Following a rapid 12 week implementation, institutional stockbroker Panmure Gordon & Co is live on the Radica CAPS corporate actions processing system from Mondas. The system is currently taking corporate actions data feeds from Panmure’s international custodian BNP Paribas and vendor Exchange Data International (EDI). The firm is also testing feeds from Telekurs Financial and the London Stock Exchange. In line with its strategy to adhere to industry standards where they exist, Panmure is taking in all its corporate actions data in the ISO 15022 format.
According to Nick Cook, director and head of operations at Panmure, EDI is currently its preferred source for UK corporate actions data, and it takes European data from BNP, its custodian for international markets. “Something we have learned through the experience of automating our corporate actions processing is that no provider is infallible,” he says. “One feed is not an option. How many feeds we need is what we are now trying to establish.”
So far, the Mondas system has proved capable of taking in data from multiple feeds in ISO 15022 format, Cook says. “Mondas may need to do some modification to handle feeds that it has not handled before, but we have easily made it take in data from the LSE, EDI, Telekurs and BNP. If there was another vendor we wanted to take a feed from, it is possible that somebody would have to do some work – whether Mondas or the reference data vendor.”

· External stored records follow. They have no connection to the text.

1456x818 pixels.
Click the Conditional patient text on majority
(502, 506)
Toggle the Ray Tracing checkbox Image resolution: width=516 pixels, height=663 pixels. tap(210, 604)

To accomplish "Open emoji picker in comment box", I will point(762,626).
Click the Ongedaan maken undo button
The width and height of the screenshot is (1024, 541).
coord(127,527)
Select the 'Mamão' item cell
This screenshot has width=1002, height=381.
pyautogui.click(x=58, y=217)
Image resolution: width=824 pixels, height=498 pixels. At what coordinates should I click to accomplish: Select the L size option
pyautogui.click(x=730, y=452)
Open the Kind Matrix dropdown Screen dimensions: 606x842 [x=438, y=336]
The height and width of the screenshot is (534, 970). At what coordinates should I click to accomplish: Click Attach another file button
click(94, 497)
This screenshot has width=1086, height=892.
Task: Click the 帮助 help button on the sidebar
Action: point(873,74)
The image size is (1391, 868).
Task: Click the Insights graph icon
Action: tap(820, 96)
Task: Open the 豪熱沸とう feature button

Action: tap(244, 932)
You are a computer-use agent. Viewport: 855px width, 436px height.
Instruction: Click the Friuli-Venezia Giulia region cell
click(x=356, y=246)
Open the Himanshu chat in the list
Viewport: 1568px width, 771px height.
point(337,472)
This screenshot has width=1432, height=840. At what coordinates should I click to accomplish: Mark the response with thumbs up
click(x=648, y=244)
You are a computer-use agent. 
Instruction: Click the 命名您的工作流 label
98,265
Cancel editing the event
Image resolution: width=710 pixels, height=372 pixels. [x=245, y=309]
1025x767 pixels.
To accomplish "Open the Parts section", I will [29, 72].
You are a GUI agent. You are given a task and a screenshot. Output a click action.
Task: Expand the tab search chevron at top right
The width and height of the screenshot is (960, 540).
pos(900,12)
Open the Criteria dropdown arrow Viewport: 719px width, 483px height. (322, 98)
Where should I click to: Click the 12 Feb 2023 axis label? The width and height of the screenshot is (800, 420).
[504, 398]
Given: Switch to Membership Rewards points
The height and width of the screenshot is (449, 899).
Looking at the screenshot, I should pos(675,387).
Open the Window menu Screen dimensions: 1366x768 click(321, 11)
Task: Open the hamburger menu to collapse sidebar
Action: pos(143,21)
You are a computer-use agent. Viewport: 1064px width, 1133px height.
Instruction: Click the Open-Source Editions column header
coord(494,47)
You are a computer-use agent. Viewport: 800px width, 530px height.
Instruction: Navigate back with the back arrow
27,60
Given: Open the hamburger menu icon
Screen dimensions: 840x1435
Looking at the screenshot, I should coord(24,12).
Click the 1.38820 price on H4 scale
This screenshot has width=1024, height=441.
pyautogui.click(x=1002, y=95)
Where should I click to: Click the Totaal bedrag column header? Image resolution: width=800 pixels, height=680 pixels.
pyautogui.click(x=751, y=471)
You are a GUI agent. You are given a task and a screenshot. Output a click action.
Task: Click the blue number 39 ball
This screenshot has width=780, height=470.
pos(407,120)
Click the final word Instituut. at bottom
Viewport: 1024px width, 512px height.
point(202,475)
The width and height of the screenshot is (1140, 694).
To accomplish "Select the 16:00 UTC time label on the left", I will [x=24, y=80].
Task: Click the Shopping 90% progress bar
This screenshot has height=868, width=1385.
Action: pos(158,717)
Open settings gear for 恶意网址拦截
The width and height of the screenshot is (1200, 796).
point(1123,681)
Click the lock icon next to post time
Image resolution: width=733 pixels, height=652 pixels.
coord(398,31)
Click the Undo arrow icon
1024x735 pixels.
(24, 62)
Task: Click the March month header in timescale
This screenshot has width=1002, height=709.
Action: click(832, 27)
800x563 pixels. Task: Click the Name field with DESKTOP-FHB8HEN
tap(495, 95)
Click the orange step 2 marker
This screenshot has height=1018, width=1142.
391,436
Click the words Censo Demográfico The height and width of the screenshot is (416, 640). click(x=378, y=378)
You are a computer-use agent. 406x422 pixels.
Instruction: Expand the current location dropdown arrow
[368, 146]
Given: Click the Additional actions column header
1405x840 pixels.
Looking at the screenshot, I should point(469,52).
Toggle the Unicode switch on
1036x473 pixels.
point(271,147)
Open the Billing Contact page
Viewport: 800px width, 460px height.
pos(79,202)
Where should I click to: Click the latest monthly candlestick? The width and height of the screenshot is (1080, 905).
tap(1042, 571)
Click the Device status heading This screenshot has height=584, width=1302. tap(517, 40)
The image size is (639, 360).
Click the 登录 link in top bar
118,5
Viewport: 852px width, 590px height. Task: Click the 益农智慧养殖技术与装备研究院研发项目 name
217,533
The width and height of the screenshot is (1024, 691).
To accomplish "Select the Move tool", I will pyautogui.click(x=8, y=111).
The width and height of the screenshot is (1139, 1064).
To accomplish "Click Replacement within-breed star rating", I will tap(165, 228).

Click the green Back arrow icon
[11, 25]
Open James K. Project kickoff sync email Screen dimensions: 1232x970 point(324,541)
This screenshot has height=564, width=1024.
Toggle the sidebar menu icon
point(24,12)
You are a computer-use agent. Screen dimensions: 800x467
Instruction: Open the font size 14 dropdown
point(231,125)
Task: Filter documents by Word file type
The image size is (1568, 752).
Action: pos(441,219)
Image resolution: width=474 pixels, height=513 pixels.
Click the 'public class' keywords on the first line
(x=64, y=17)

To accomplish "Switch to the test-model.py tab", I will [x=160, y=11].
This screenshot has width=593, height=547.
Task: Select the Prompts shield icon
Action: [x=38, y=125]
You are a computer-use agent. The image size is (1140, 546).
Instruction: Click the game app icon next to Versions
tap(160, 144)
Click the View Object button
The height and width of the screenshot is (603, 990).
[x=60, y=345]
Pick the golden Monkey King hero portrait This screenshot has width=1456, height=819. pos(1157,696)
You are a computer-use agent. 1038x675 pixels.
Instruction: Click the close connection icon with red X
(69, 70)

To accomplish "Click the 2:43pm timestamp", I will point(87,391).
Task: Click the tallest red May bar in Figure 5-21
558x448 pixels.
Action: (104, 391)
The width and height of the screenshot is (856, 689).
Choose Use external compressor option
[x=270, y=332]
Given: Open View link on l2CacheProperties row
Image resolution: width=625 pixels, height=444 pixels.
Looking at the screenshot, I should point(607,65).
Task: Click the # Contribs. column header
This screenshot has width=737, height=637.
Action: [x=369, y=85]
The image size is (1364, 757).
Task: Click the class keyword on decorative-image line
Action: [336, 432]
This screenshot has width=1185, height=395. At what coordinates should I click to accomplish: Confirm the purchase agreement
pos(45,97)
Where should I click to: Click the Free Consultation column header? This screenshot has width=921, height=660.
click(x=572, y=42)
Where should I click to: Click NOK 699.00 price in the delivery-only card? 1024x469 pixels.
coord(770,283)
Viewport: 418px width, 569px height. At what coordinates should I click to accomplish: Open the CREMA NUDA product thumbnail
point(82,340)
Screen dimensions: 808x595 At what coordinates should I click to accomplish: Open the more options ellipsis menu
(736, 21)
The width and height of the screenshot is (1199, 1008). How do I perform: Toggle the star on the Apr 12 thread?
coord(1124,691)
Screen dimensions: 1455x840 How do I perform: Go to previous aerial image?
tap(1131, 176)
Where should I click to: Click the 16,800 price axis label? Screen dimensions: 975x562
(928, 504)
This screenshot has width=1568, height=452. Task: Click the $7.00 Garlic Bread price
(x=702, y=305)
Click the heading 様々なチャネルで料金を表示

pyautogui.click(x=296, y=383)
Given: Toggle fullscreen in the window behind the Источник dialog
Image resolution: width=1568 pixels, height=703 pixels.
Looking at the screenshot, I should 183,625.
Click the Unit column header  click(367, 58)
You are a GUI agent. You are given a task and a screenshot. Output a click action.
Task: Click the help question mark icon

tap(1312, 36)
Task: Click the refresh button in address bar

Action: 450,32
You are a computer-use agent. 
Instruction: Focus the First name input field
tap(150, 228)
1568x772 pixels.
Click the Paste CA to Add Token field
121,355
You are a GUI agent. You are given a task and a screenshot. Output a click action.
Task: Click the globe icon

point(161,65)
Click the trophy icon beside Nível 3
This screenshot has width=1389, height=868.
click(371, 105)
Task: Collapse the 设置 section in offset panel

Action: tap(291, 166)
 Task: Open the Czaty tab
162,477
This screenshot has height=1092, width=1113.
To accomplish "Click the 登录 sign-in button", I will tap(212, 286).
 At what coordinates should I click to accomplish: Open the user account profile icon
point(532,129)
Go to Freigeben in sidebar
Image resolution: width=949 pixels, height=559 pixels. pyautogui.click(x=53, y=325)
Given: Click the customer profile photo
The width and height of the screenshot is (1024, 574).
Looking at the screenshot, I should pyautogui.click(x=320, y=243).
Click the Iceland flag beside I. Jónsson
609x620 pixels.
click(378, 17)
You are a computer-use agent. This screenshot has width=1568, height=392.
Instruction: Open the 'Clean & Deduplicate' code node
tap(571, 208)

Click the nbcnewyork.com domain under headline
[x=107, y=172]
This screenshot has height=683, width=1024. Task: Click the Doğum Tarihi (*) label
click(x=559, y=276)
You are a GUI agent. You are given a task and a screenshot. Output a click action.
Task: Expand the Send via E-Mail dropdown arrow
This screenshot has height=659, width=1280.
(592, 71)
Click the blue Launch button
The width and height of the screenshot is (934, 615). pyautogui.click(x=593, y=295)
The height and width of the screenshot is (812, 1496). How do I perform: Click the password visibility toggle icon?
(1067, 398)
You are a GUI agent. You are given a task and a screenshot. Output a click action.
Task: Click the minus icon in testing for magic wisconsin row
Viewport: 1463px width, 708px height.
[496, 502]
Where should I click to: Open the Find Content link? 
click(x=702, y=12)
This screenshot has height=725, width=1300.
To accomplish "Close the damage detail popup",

Cook is committed to automating around ISO 15022. “It’s important for any message format for any data we transmit and receive to be standard. We don’t want to take in lots of different format types and reparse them. Whilst there is a template, we should all try to stick to that template.” He adds: “ISO 15022 is a good format, but it’s open to interpretation. The Mondas system is able to cope with that interpretation where it occurs.”
Panmure made the decision to improve its corporate actions processing to reduce the risk inherent in its previous largely manual corporate actions environment. “We effectively part outsource our corporate actions processing to BNP, who are our UK Crest sponsor and global settlement custodian. We felt we needed back-up in our current situation, something that would help us reduce operational risk and give us flexibility for the future,” Cook says.
Panmure considered several options – building on what it had put in place already, outsourcing everything or buying a system. “Like many aspects of this business, there is a certain mystique around corporate actions,” Cook says. “But when you break the process down, in fact all you are looking for is the capability to take good reference data, apply it to what you are doing – whether holding stock or trading, run it against what is happening in the market, and create a golden record. Then it’s about applying rules and creating an entitlement. If the event is mandatory, working out what to do with it is not that difficult – you just post it to systems internally. If it’s electable, you need a quick, easy and accurate way of getting the election from internal or external customers. In our environment it’s mainly internal as we’re market makers. So we need to get the event on to the desks so the market makers can see it and decide what to do. Then it’s processing the outcomes. We realised there must be a system out there able to do that, and that we did not want to recreate that capability ourselves.”
Panmure reviewed a number of systems from other providers and established that the Mondas solution was the best fit for its needs. “In my view and in our team’s view, it did everything that we needed,” he says. “It was built for corporate actions – it had not been spawned out of any other system, for example a messaging, workflow or reconciliations system. There was no feeling that corporate actions was a secondary part of the Mondas business. We also had a reasonably warm feeling that Mondas had customers that wouldn’t walk away from the software – that they had good backing from the customers they had.”
In addition, Mondas committed to meet Panmure’s demands for a rapid implementation at a reasonable price, Cook says. “We wanted a fairly vanilla system and we reasoned that if their solution was as good as they said it was, it shouldn’t take that long to implement: we wanted little more than had already been demonstrated to us. So the fit was right, the price was right and they agreed to the implementation methodology.”
Panmure signed for the system in May. The implementation phase then took three months – six weeks to put the system in and six weeks on UAT and parallel testing. In spite of a couple of glitches – requiring additional work do be done on the Mondas web front end portal, and some improvements on the QA side at Mondas – Cook is satisfied that Radica CAPS “does what it said on the tin”.